Desirée Patno is the CEO and President of Women in the Housing and Real Estate Ecosystem (NAWRB) and Desirée Patno Enterprises, Inc. (DPE). With almost three decades specializing in the Housing and Real Estate Ecosystem, she leads her executive team’s expertise of championing women’s economic growth and independence.

Following the “Freddie Mac Today” Panel at the 2018 NAWRB Conference, which offered valuable information on opportunities for homebuyers and businesses, the “Knowing Your Partners, Financial Support and Legal Community” Panel, including Sarah Goldfrank, Senior Vice President and Deputy General Counsel, Fannie Mae; Alexander Almazan, Attorney, Almazan Law; Mark Ferguson, Deputy District Director, Illinois District Office, the U.S. Small Business Administration (SBA); and Desiree Patno, CEO & President, NAWRB, continued to educate our audience about the power of knowing your customers, market and legal community for ensuring the success of their business.

Sarah Goldfrank started the conversation with her motto “KYS,” or “Know Your Stuff.” The theme of the conference has been the importance of knowledge for success in the industry and it is no different for the single family mortgage business. She shares that her focus is on three things: knowing your customer, market outlook and the legal community. Making sure that one is informed in each of these areas will help real estate finance professionals navigate the changing economy.

According to Goldfrank, the economy will soon be affected by an increase in home prices and decrease in the number of customers, which will likely cause lending to shrink with the smaller market. With this in mind, it is crucial for business owners to consider their long-term business plan. She recommends investing in customer service and technology, as well as focusing on affordable housing to stay ahead.

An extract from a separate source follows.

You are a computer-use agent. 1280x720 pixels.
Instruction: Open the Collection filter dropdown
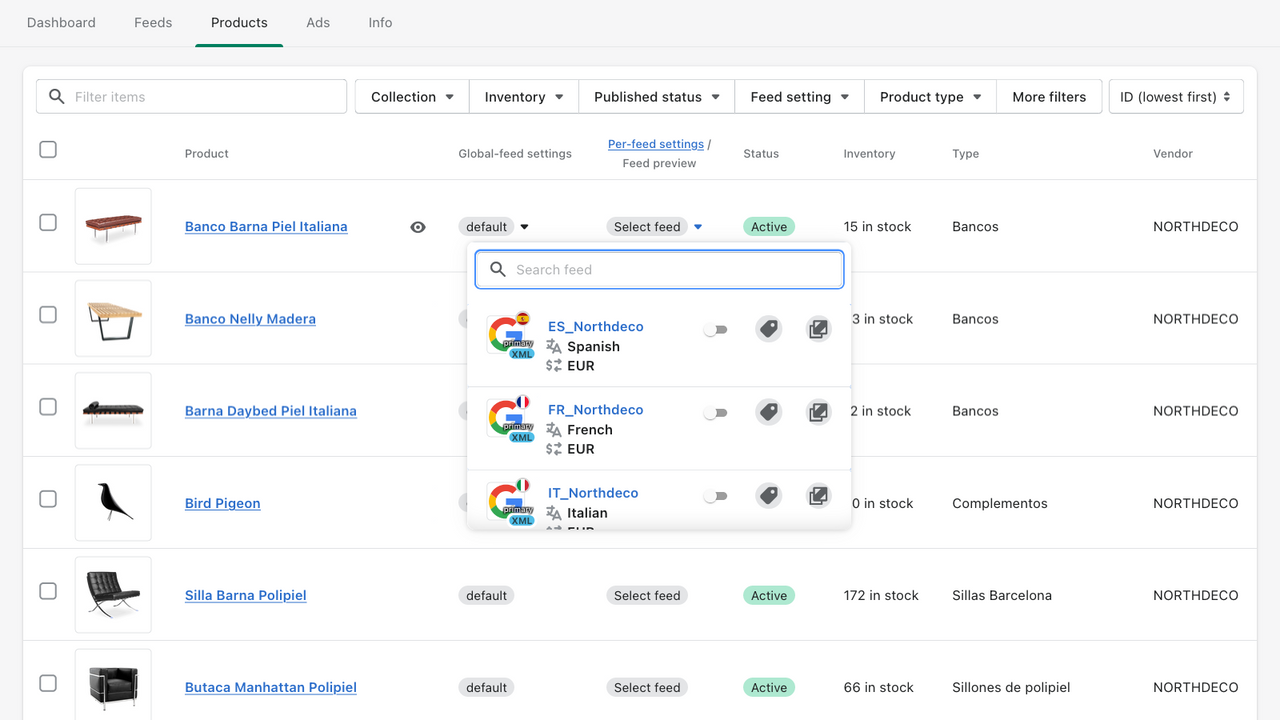411,96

She also highlights the importance of the recent California Consumer Privacy Act, which requires businesses to respond to inquiries from customers and vendors about their information. This law matters for small businesses, too, as  consumers will ask what data we have on them and make sure we’re complying with the law. Goldfrank predicts this will drastically change consumer relations, and will create an intersection between blockchain and privacy laws.

Alex Almazan, a son of Cuban immigrants and father of young girls, comes from Miami and is a part of the Miami Association of Realtors. He shares with the audience that “knowing your partnerships and knowing your partners” is critical for success, especially for minorities. Leveraging partnerships and relationships, especially with the legal community and local trade groups, and having financial support will be necessary to compete within the changing legal and real estate landscape. As he articulates, “Knowing your lawyer is just as important as knowing who your bank is.”

Mark Ferguson gave lesser known tidbits about the SBA that real estate professionals and small businesses should take advantage of, including the SBA Cap Loan Program, which offers $5 million line of credit at a 75 percent guarantee for flipping house opportunities with a five-year commitment. The United States spends about $550 billion a year for goods and services, and 4 percent of that is set aside for women-owned businesses.

Throughout his career, the greatest lesson Ferguson learned has been the value of relationships and connections. “If you relate to people, they will value you,” he states. A good team needs to be accountable for each other to deliver quality services that help others. Respecting others is how you gain and maintain relationships, which is why  he suggests that industry professionals do not chase money or people. On a similar note, Almazan recommends that businesses become comfortable with “letting customers under the hood of [their] business” by being transparent about their operations, as well as leveraging partnerships and technologies in a way that helps rather than hurts them.